Kaiserslautern (dpa/lrs) - Nach dem 1:1 (0:0) im Kellerduell gegen den Tabellenvorletzten 1. FC Magdeburg reifte beim Fußball-Drittligisten 1. FC Kaiserslautern eine bittere Erkenntnis. "Anscheinend sind wir doch schlechter, als wir denken", sagte Offensivspieler Marlon Ritter. Mit mageren neun Punkten hängt der viermalige deutsche Meister nach zehn Saisonspielen weiter im unteren Tabellendrittel fest.

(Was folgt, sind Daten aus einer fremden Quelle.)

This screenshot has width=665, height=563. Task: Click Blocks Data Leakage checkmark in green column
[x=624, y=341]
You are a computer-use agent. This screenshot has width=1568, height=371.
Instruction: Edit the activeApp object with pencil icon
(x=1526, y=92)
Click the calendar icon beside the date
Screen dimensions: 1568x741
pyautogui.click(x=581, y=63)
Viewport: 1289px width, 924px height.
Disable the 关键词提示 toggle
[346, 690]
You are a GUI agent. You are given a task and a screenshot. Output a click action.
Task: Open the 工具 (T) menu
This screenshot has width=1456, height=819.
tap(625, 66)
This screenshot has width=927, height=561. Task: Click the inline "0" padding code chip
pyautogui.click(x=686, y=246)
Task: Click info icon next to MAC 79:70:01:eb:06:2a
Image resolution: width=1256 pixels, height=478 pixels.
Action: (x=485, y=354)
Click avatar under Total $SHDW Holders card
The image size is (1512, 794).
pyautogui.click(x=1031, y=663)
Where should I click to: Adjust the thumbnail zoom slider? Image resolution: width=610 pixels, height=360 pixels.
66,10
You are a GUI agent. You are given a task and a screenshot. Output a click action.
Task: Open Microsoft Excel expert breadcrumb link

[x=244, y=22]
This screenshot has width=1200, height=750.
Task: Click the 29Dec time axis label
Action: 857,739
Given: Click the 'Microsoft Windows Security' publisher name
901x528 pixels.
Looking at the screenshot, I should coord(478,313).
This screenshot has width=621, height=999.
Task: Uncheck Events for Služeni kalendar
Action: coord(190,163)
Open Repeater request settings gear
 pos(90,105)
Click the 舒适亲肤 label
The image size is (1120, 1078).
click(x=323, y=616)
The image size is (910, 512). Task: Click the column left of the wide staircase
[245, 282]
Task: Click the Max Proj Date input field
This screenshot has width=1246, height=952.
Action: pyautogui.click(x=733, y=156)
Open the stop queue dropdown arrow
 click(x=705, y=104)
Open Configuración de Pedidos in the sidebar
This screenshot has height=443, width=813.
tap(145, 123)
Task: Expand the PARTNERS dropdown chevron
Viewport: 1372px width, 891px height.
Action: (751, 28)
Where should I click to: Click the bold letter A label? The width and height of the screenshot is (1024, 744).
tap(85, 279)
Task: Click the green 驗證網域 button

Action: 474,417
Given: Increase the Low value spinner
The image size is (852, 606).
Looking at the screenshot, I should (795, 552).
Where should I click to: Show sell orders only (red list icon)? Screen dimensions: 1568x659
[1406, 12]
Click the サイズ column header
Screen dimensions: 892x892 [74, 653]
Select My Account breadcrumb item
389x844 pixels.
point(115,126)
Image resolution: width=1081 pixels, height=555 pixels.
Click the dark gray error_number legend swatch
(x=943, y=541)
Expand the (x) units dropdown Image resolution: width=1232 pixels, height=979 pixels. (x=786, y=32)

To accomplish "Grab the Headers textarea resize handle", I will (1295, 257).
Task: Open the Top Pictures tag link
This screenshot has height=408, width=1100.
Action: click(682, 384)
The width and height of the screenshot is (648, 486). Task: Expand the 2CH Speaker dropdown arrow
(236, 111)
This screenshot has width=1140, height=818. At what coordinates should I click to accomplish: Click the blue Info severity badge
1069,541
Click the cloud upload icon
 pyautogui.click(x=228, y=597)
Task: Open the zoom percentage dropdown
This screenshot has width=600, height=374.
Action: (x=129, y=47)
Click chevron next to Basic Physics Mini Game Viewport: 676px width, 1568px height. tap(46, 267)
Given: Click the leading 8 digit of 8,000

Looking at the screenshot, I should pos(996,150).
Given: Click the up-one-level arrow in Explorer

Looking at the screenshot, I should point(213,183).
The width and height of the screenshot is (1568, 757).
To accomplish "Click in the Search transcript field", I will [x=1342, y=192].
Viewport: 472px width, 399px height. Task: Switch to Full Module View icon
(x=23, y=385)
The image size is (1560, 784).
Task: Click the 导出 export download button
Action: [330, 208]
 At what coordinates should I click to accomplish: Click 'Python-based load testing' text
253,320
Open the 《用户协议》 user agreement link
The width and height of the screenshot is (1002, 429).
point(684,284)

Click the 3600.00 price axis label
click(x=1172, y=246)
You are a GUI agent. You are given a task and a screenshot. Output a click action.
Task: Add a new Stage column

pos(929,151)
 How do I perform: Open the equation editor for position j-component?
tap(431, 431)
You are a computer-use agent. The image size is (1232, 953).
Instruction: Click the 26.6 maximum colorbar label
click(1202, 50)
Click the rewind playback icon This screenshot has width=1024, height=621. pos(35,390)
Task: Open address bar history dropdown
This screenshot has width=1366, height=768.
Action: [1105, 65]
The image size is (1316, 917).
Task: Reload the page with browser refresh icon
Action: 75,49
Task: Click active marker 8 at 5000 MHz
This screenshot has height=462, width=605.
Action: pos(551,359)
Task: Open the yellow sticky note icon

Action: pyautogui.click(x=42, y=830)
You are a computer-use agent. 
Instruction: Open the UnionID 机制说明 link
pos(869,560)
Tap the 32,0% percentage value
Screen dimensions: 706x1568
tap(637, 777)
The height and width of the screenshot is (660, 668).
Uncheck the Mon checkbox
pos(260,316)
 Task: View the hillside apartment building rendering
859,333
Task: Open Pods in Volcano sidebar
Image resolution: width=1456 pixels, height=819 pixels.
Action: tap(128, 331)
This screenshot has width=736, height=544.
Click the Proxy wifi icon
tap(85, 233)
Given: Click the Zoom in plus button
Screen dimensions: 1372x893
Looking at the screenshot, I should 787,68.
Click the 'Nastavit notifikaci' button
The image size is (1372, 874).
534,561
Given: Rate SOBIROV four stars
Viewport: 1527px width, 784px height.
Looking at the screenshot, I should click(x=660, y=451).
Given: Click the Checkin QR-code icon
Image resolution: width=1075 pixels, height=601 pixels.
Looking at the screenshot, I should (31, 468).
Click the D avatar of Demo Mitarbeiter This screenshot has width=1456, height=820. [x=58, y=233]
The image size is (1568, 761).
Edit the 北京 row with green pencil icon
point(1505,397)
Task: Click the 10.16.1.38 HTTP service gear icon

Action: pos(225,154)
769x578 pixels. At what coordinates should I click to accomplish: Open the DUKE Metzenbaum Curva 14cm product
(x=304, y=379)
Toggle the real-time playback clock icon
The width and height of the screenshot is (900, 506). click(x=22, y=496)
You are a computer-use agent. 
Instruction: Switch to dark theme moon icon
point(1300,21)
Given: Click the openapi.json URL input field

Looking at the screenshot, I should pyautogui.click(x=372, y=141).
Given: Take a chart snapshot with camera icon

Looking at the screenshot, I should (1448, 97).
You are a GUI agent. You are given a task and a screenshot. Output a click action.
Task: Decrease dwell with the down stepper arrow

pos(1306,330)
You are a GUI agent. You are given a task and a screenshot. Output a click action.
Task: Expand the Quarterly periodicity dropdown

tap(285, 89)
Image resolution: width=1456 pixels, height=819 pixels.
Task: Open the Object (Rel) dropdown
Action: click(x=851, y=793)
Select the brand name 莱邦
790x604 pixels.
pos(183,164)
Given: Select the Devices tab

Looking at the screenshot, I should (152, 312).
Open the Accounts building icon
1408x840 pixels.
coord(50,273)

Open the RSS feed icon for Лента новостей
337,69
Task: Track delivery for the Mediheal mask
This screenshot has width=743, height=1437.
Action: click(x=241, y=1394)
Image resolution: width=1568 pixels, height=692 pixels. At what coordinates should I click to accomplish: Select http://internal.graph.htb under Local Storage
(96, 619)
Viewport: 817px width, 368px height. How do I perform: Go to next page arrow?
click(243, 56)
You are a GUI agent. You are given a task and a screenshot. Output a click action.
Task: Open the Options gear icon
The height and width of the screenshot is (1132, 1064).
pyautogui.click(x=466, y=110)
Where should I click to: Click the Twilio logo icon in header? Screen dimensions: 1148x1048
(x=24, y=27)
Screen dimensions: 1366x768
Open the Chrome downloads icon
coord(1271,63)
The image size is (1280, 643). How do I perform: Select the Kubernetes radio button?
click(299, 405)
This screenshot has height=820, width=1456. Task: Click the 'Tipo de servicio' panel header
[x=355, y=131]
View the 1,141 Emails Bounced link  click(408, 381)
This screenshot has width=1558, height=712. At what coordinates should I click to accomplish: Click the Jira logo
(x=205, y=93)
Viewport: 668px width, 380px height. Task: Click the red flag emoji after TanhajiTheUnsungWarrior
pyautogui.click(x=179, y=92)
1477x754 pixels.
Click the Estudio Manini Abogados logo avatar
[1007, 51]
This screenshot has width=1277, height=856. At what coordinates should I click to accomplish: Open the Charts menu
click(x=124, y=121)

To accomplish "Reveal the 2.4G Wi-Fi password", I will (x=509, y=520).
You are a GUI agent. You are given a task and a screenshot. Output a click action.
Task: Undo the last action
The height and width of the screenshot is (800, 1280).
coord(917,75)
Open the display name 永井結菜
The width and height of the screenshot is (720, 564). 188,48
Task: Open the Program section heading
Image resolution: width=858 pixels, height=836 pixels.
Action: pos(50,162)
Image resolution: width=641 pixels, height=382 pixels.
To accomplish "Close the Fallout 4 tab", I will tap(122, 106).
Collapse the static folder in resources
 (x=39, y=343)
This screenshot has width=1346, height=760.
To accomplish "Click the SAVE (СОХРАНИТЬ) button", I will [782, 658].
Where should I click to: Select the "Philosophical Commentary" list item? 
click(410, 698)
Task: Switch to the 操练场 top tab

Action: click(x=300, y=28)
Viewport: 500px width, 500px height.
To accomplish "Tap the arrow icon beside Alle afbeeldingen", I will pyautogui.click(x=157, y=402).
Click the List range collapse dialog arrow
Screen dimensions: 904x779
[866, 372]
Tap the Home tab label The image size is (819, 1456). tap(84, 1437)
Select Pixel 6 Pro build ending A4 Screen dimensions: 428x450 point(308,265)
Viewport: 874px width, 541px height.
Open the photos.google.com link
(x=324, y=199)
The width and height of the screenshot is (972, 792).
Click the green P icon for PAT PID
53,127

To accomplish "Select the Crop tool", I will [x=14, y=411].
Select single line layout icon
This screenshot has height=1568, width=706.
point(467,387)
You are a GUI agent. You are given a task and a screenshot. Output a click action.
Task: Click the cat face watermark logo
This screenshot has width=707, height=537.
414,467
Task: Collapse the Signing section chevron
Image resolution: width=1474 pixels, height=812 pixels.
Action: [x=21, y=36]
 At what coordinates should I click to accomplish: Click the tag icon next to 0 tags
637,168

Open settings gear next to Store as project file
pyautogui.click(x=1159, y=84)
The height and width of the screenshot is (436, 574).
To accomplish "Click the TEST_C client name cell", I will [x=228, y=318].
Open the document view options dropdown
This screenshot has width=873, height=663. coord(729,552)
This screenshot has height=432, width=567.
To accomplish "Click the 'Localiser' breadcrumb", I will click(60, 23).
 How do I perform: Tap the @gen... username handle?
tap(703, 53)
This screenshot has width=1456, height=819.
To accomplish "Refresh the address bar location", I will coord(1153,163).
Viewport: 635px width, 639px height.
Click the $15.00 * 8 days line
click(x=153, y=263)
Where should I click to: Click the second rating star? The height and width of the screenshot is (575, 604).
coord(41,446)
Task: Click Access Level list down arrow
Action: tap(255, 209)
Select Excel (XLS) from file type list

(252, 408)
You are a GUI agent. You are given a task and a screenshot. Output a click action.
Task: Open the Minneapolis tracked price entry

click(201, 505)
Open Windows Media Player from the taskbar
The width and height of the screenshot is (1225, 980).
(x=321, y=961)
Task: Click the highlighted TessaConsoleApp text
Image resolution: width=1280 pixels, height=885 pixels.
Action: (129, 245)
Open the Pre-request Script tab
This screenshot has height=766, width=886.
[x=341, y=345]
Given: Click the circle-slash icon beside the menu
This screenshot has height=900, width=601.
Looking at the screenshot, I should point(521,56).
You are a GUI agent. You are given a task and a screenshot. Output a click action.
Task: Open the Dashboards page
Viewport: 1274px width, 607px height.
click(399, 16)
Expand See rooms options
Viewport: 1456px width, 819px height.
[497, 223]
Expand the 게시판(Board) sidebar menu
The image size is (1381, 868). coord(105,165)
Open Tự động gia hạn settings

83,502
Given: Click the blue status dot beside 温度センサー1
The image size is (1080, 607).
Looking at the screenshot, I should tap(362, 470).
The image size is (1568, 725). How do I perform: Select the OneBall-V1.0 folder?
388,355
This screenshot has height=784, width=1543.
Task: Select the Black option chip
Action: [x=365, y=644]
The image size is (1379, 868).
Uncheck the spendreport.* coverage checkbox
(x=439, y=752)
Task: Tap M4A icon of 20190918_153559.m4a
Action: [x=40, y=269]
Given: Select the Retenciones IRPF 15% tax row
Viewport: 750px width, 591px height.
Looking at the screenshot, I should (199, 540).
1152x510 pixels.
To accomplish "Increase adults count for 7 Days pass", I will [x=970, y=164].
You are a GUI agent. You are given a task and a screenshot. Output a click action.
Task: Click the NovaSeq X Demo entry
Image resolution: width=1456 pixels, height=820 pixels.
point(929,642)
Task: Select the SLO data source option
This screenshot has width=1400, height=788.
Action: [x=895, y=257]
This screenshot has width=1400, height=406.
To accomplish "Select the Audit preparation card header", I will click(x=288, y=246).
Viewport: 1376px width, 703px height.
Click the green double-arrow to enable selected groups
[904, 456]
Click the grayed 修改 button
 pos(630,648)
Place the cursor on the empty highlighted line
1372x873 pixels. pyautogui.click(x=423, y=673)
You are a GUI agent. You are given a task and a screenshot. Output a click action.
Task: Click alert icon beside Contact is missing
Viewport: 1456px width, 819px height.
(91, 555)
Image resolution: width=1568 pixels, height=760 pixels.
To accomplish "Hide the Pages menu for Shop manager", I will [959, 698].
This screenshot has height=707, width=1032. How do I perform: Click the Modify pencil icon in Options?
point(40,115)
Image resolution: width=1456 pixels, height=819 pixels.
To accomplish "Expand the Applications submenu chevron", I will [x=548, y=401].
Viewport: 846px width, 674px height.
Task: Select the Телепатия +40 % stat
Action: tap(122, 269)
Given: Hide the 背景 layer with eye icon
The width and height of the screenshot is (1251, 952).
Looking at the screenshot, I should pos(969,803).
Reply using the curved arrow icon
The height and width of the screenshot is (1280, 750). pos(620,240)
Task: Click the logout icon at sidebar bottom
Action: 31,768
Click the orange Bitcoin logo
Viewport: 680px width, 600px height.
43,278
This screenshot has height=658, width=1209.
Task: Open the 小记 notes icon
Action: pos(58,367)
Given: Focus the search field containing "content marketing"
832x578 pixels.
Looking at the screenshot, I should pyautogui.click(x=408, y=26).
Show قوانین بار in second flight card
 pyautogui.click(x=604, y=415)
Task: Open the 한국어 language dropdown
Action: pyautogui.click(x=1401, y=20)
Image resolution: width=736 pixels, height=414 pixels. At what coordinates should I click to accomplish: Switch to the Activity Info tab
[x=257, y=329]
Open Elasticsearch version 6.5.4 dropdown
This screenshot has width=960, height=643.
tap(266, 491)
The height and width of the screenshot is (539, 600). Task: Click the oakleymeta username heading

Dabei hätte der FCK die Partie gegen die biederen Magdeburger klar gewinnen können - wenn die Torchancen genutzt worden wären. Als "sehr bitter" bezeichnete Trainer Jeff Saibene das Ergebnis. "Es ist ein Witz, dass wir dieses Spiel nicht gewonnen haben." Es war bereits das sechste Remis der Pfälzer.

Die Roten Teufel bestimmten die Partie nahezu über die gesamte Spielzeit und gingen zu Beginn der zweiten Halbzeit durch das vierte Saisontor von Angreifer Marvin Pourié (48. Minute) verdient in Führung. Magdeburgs Andreas Müller (53.) gelang kurze Zeit später der überraschende Ausgleich. "Der Gegner kommt einmal vors Tor, will eigentlich flanken und trifft aus dem Nichts", sagte Saibene.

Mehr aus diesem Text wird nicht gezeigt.